Here is an article about a new record in the ubiquitous prime number search. That's fine, but the newspaper article defined a prime number in the following manner:

A prime number is a positive number divisible by only itself and 1 - 2, 3, 5, 7 and so on.


Comment 1: Kill me now.

Comment 2: OK, so there was likely a missing portion of the sentence and they meant to use the listed numbers as examples. However, the does not excuse the fact that the article lists 1 as a prime number! (Grrrrrr.....)

Comment 3: Kill me now.

[Added on 1/5: I misparsed the sentence. Please ignore this entry, for I am stupid. Lanth correctly points out that the - is separating the thoughts, so the only fault I can find is that the sentence structure is suboptimal for tired people like me to read and parse correctly. This is a trivial fault rather than my thought that they were including 1 as a prime number. I'm going to go learn how to read carefully now.]

4 comments:

Anonymous said...

41 is a prime number, right?

As in 41-38.

The 'Horns hooked 'em.

Happy New Year.

Mason said...

I intend to post an entry on that. I haven't had a chance.

I come from a family of 5 with 4 UCLA alums and me (the black sheep), so I was very happy with the result. As the saying goes, their favorite team is UCLA and whoever is playing USC. My cousin pointed out that I could reject that whole thing and not be against USC, but it's cool to dis USC and they're in downtown LA, so why not.

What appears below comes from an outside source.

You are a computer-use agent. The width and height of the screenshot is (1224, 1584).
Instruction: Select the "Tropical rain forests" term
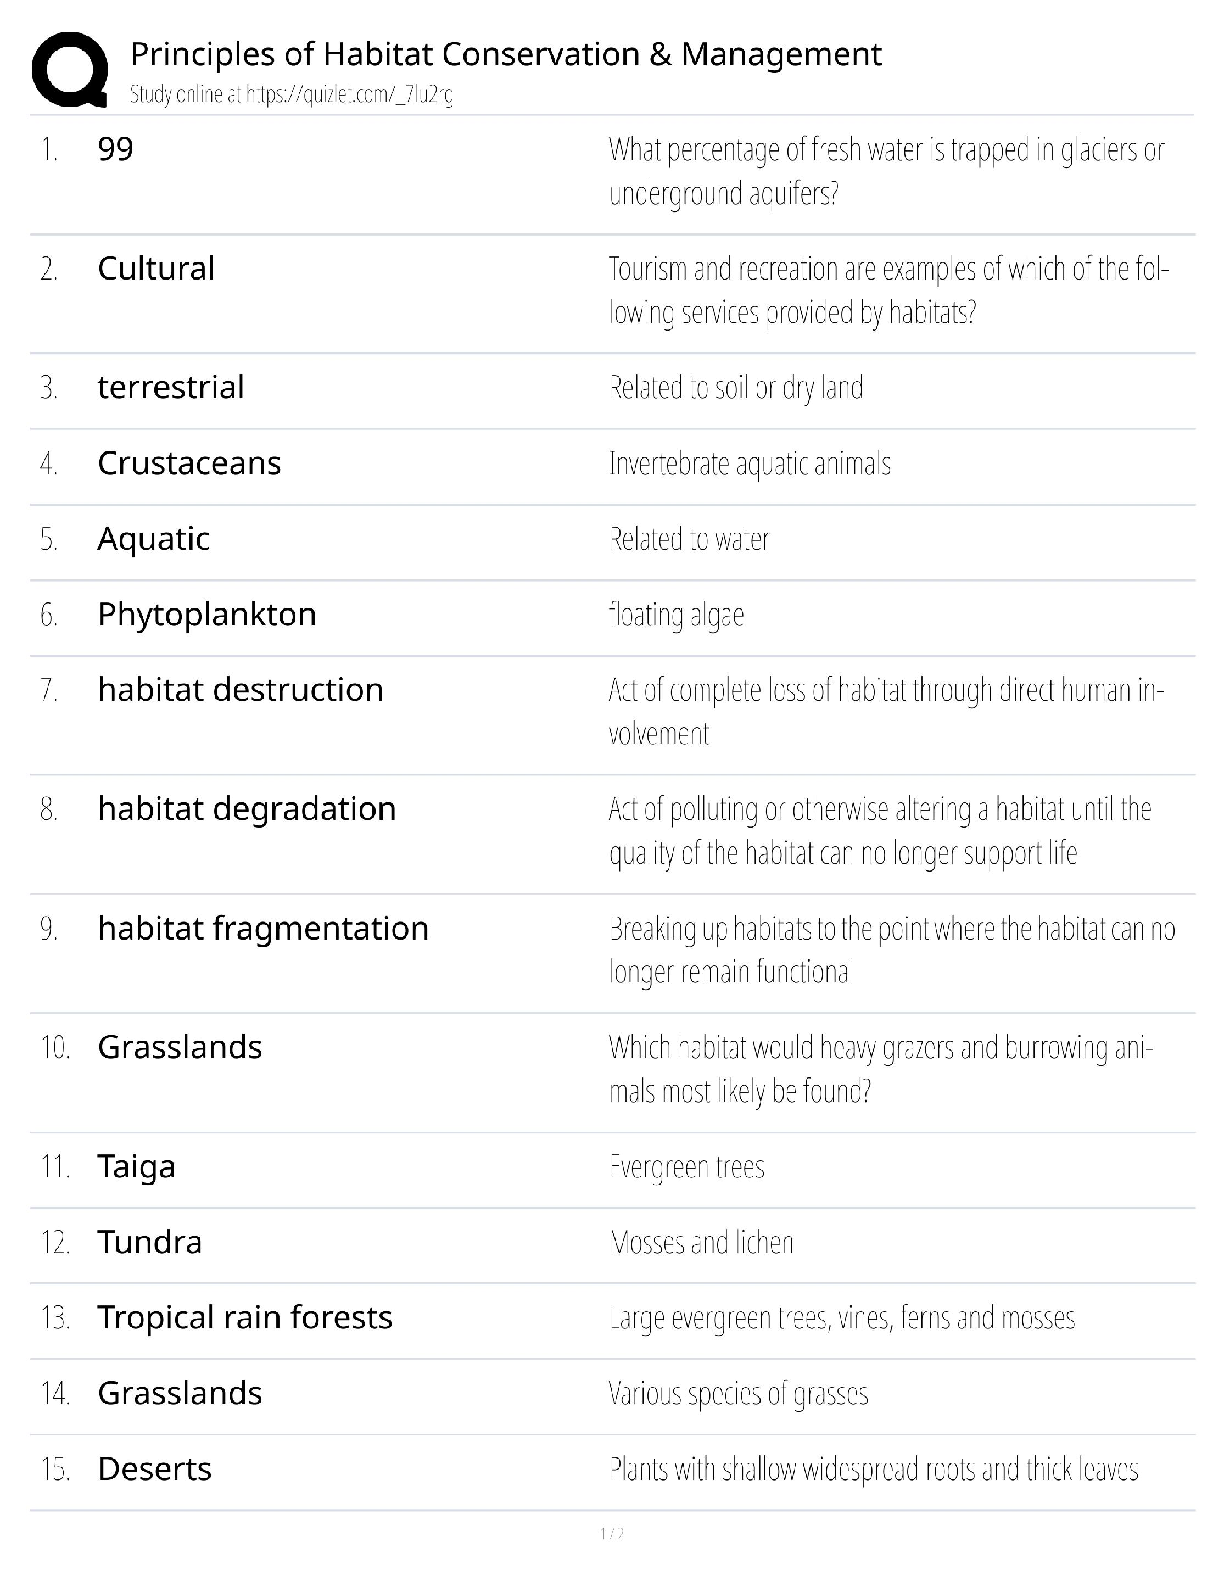(245, 1317)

I'll put a separate post for this later because it still merits one.

Lanth said...

I'm not sure what's wrong with that sentence. It doesn't list 1 as a prime number (it lists "2, 3, 5, 7, and so on"), and it's pretty clear that the numbers listed after the dash are examples. I mean, I suppose there are people out there that now think that a prime number is divisible only by itself and "1-2", but they're prolly not the article's target audience anyway.

Granted, the definition isn't perfect--the way the examples are listed, one could be almost forgiven for assuming 9 is prime. And it doesn't explicitly exclude 1 from prime-numberness. Still, that's the standard prime number definition, and it does work fine for most people.

Mason said...

Ooh, or I could have just misparsed the sentence entirely. You're right.

I'll have to change the title of the entry.